Fallback Billing: The Tier Era's First New Primitive

Everything in this section concerns a disclosed mechanism. Anthropic states that when Fable's classifiers detect a request related to cybersecurity, biology and chemistry, or distillation, the response is handled by Claude Opus 4.8 instead, and that “users will be informed whenever this occurs.” 9 In the Messages API there is no automatic substitution: the default is a structured refusal — HTTP 200, stop_reason: "refusal", a category naming the policy area — and server-side fallback is an explicit opt-in, reflected in the response object. 10 A developer opts in by naming up to three fallback models in a fallbacks parameter under the server-side-fallback-2026-06-01 beta header, or by configuring the SDK middleware once on the client. 11

The billing rules are documented, and they are tier-aware in a way no previous rate card needed to be. A request Fable 5 refuses before generating any output is not billed at all and does not count against rate limits; a mid-stream refusal bills the input and whatever output already streamed, at normal rates. 5 When a fallback chain runs, Anthropic's rule is explicit: “You pay for the model that actually serves the request. Each attempt is billed separately, at the rates of the model that ran it.” 5 A fallback-served answer therefore bills at Opus 4.8 rates, not Fable 5 rates, and the tier premium is charged only when the frontier model actually serves. We flag this plainly because our own earlier research notes recorded the fallback billing rate as undocumented; the launch-day documentation answers it, and Section 08 records the correction. 5

The genuinely new primitive sits one layer down, in the cache. Prompt caches are per-model, so a conversation cached for Fable 5 must be written from scratch into the fallback model's cache, and cache writes cost more than cache reads. 5 The fallback credit removes that switching cost: the refusal carries a credit token, the retry echoes it under the fallback-credit-2026-06-01 beta header, and the retry is billed as though the conversation had been on the new model all along. 5 The token expires after five minutes, and the refund is visible in the retry's usage fields as cache writes repriced to reads. 5 As far as we can determine, this is the first billing primitive whose entire purpose is to make crossing a tier boundary cost-neutral at the cache layer.

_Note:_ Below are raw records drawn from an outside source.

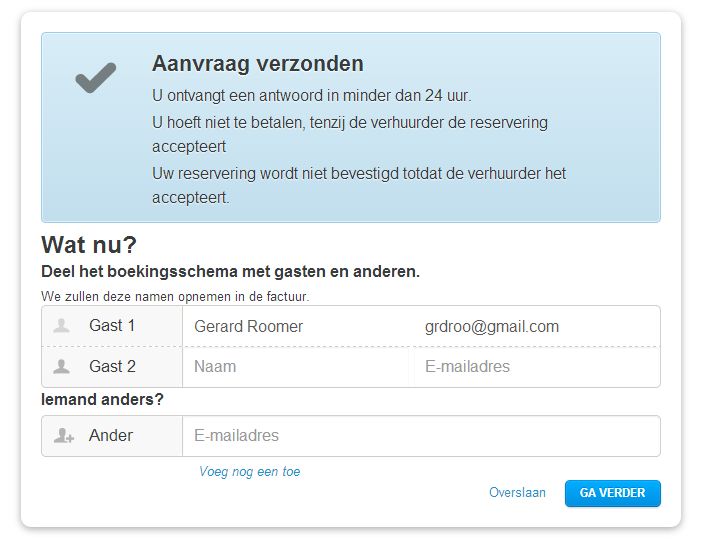Click the person icon beside Gast 1
This screenshot has width=704, height=557.
click(x=62, y=326)
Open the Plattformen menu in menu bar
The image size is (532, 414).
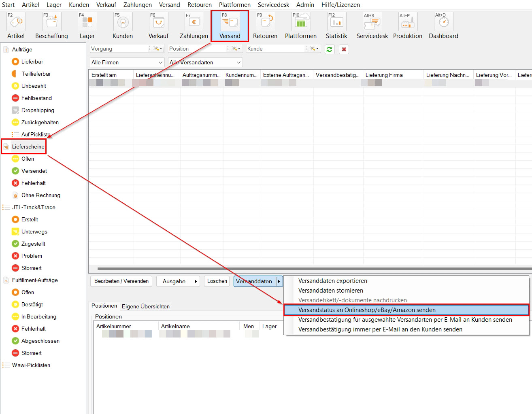coord(234,5)
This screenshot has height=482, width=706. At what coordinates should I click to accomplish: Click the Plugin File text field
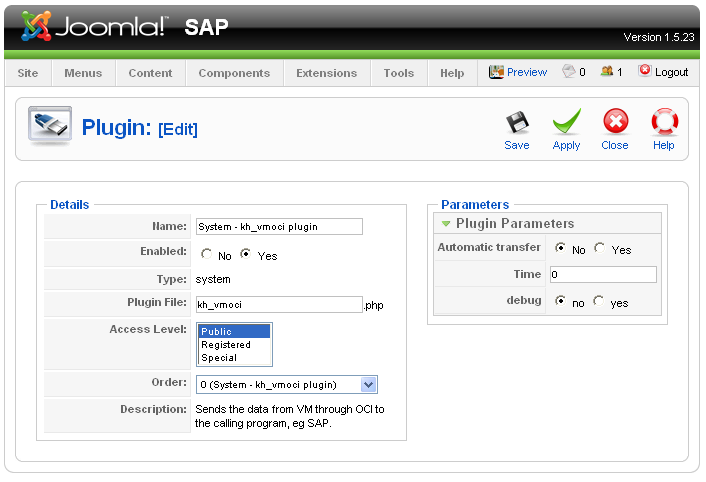[278, 304]
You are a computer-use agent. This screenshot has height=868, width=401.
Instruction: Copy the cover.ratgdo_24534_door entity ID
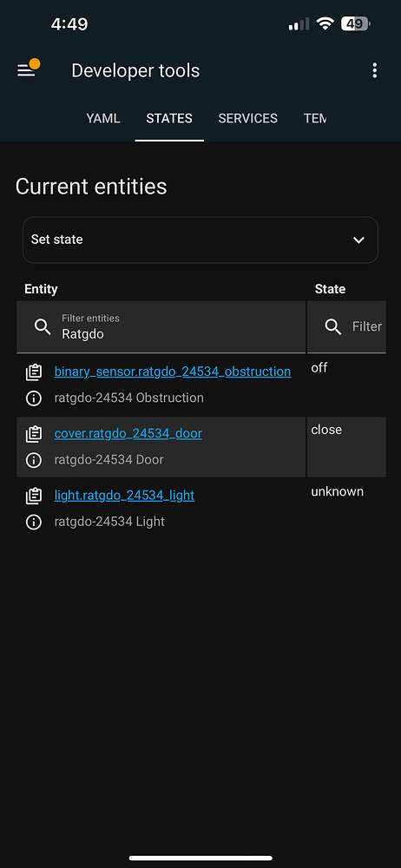[x=34, y=434]
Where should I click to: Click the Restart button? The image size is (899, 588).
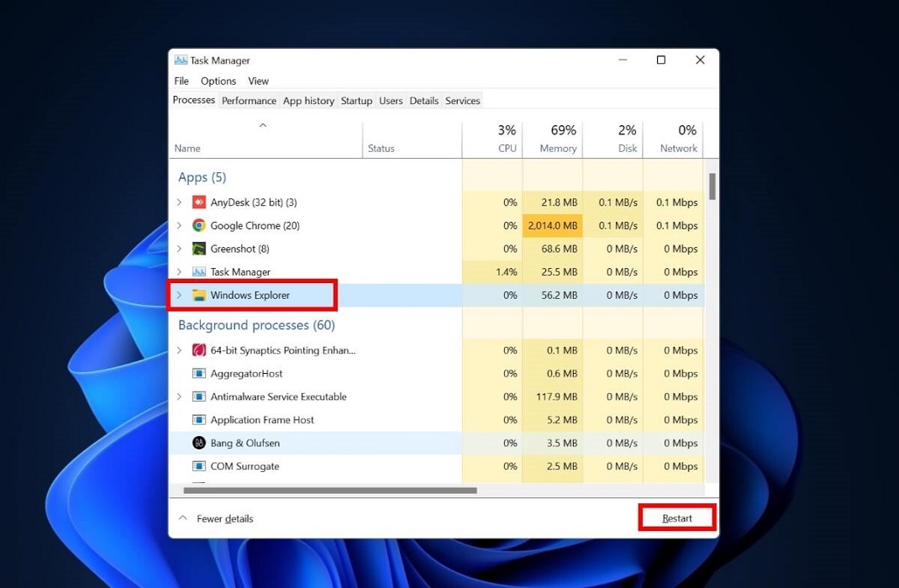click(x=676, y=517)
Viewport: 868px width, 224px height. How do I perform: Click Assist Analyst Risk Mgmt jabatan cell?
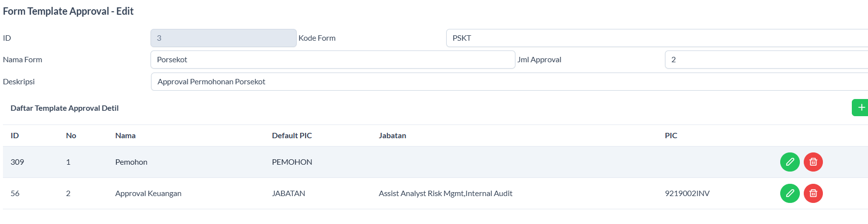point(445,194)
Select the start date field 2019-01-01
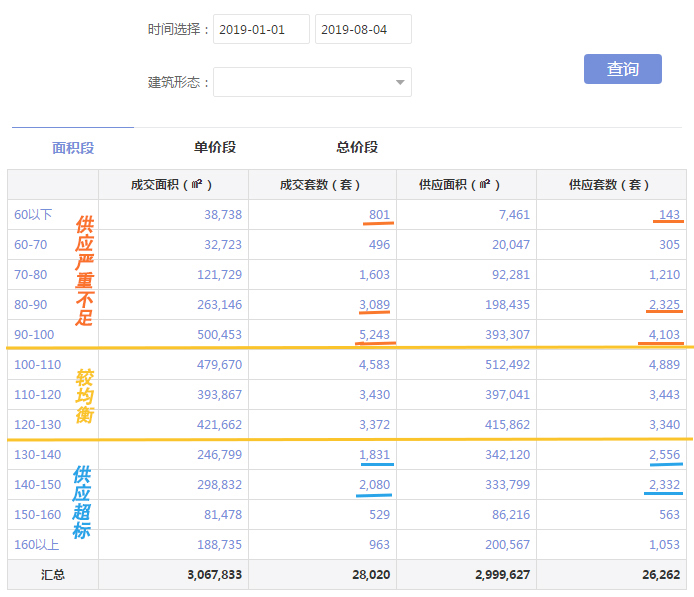The image size is (694, 597). 261,30
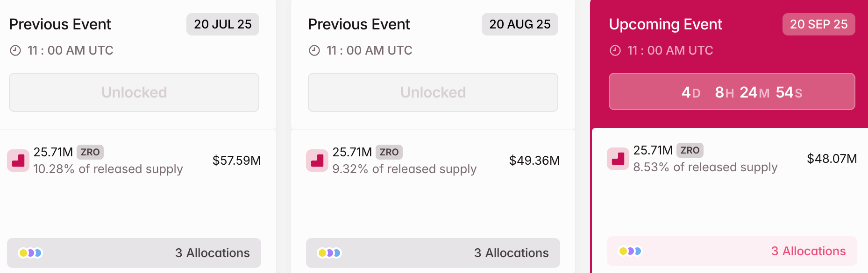This screenshot has height=273, width=868.
Task: Click the ZRO token icon in 20 AUG card
Action: click(x=317, y=161)
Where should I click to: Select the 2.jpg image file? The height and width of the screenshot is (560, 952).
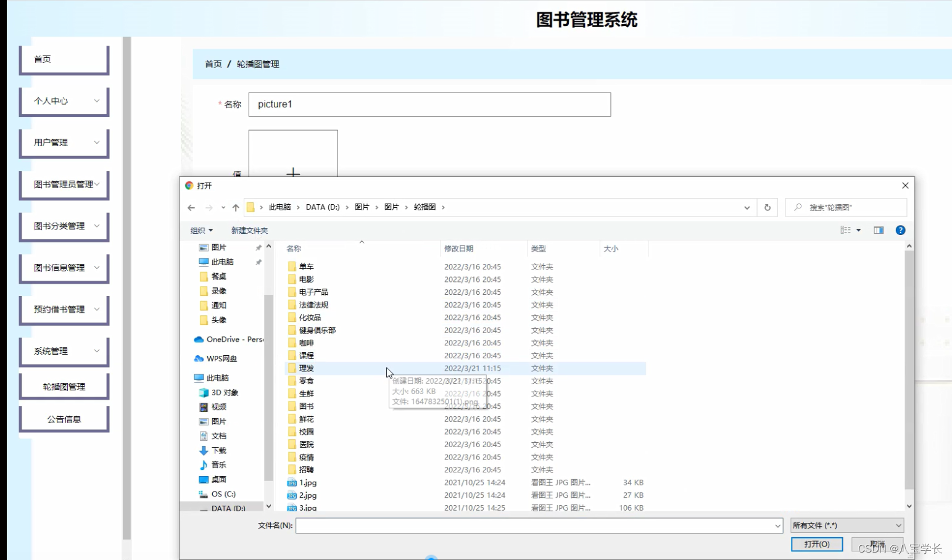[307, 495]
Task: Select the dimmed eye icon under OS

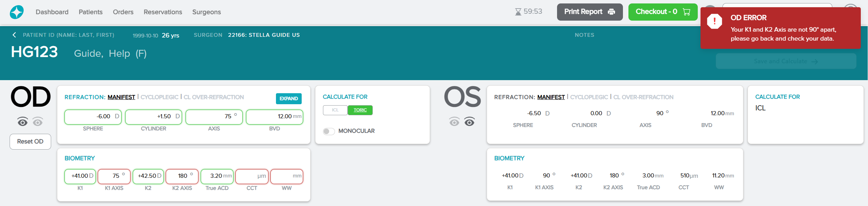Action: pos(454,122)
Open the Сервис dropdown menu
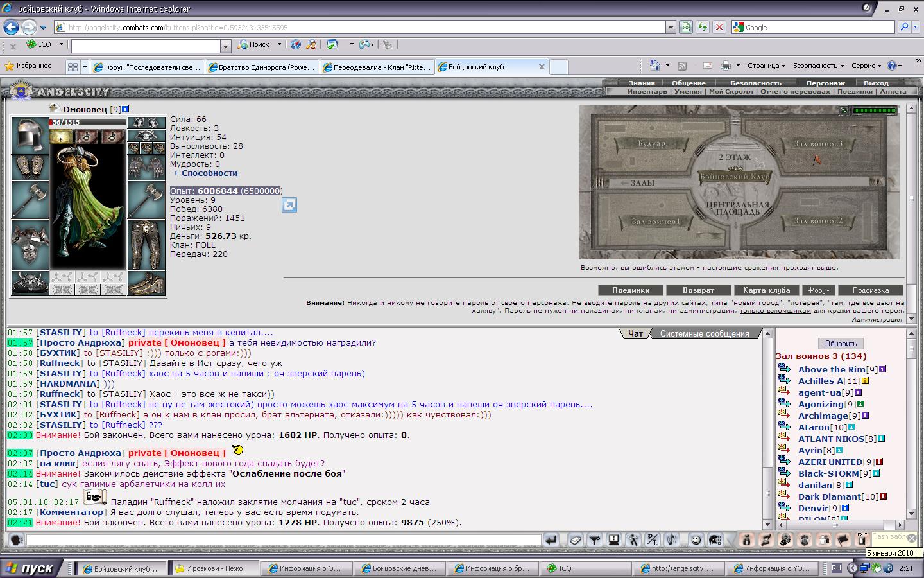Screen dimensions: 924x578 click(x=866, y=66)
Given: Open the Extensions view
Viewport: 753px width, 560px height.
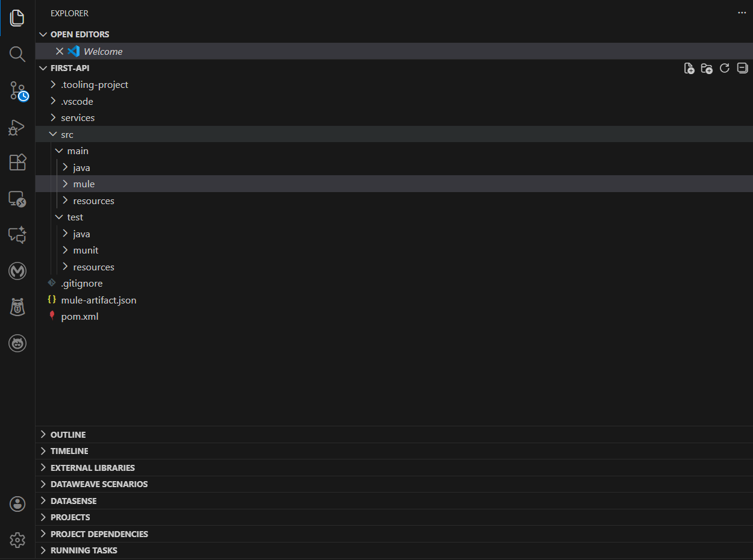Looking at the screenshot, I should pyautogui.click(x=17, y=163).
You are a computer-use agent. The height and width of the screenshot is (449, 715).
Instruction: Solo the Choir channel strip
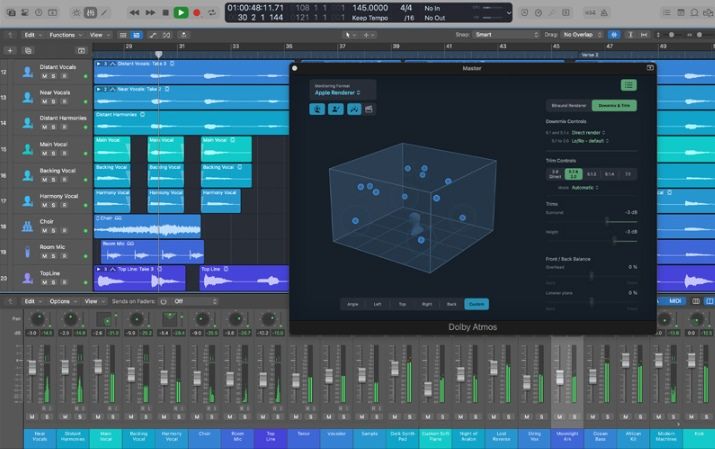pos(211,415)
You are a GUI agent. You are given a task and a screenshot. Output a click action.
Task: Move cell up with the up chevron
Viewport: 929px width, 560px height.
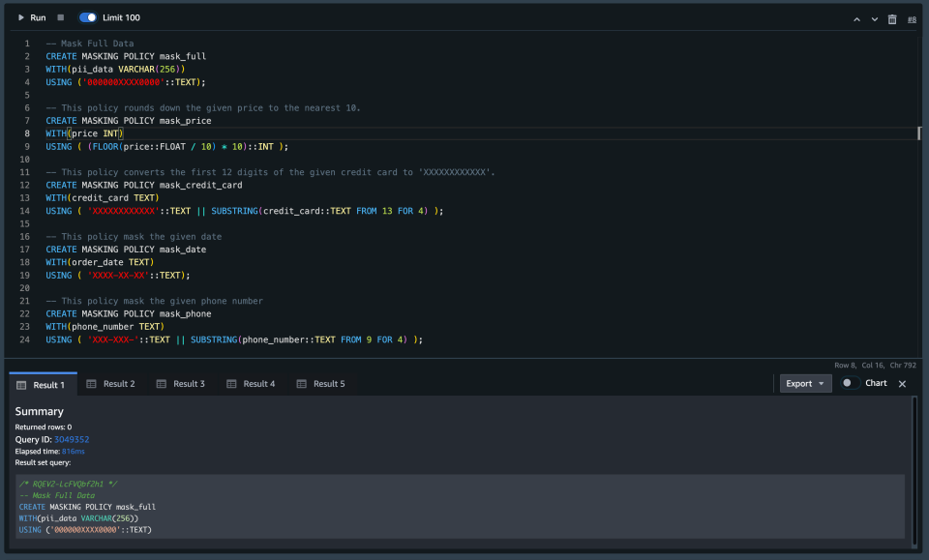click(856, 19)
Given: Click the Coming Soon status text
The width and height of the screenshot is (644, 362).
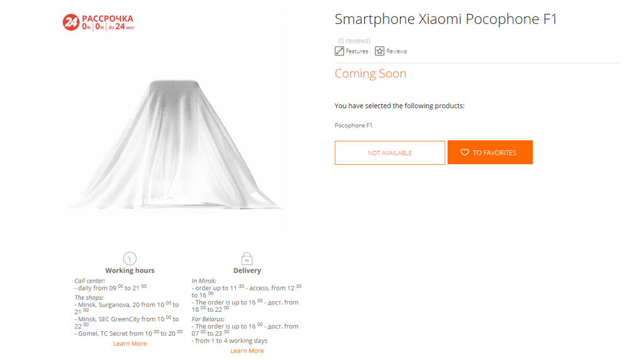Looking at the screenshot, I should click(x=370, y=74).
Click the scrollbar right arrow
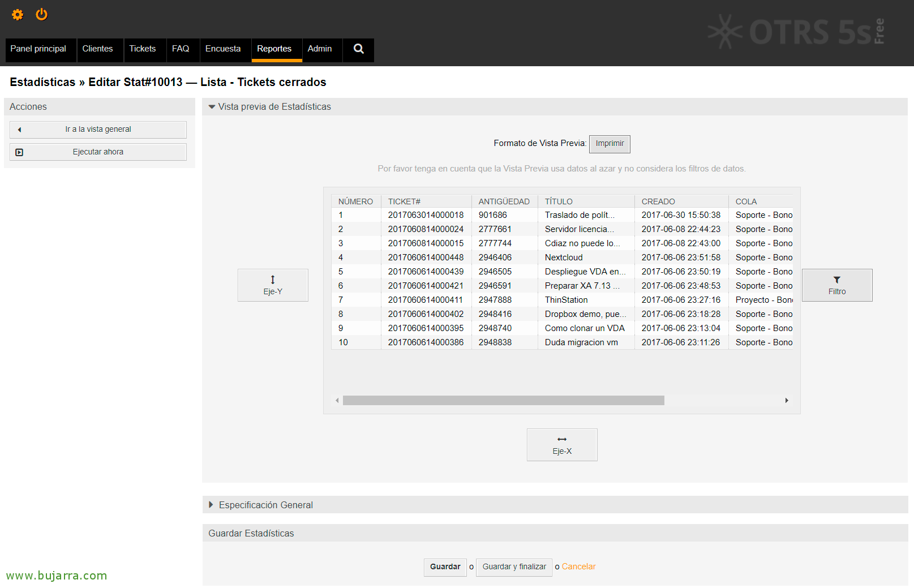This screenshot has height=588, width=914. point(787,401)
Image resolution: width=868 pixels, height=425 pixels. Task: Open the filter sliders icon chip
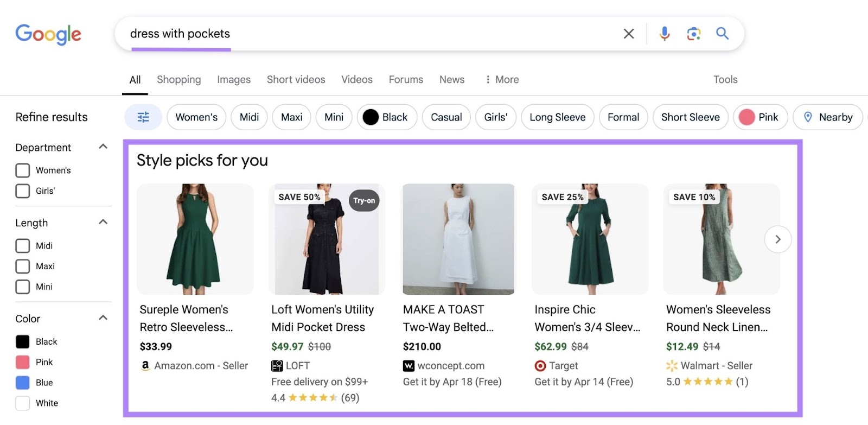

Agent harnesses pay the boundary differently. In Claude Code a safety fallback is a model switch, and each model has its own cache, so the fallback turn reprocesses the entire conversation history at uncached rates. 5 A long session that trips one classifier late pays a one-time full-history re-read. The deeper the session, the bigger the toll.

Both surfaces then make the switch sticky. On consumer surfaces, the model picker stays on Opus for the rest of the conversation after a switch. 13 On the API, sticky routing serves later turns of a fallen-back conversation directly from the fallback model for roughly an hour, best-effort, precisely to avoid re-billing a predictably declined attempt on every turn. 12 One trigger can convert a session's remaining turns to the workhorse tier. Your workload's effective tier is not a setting. It is an emergent property of your content and the classifiers.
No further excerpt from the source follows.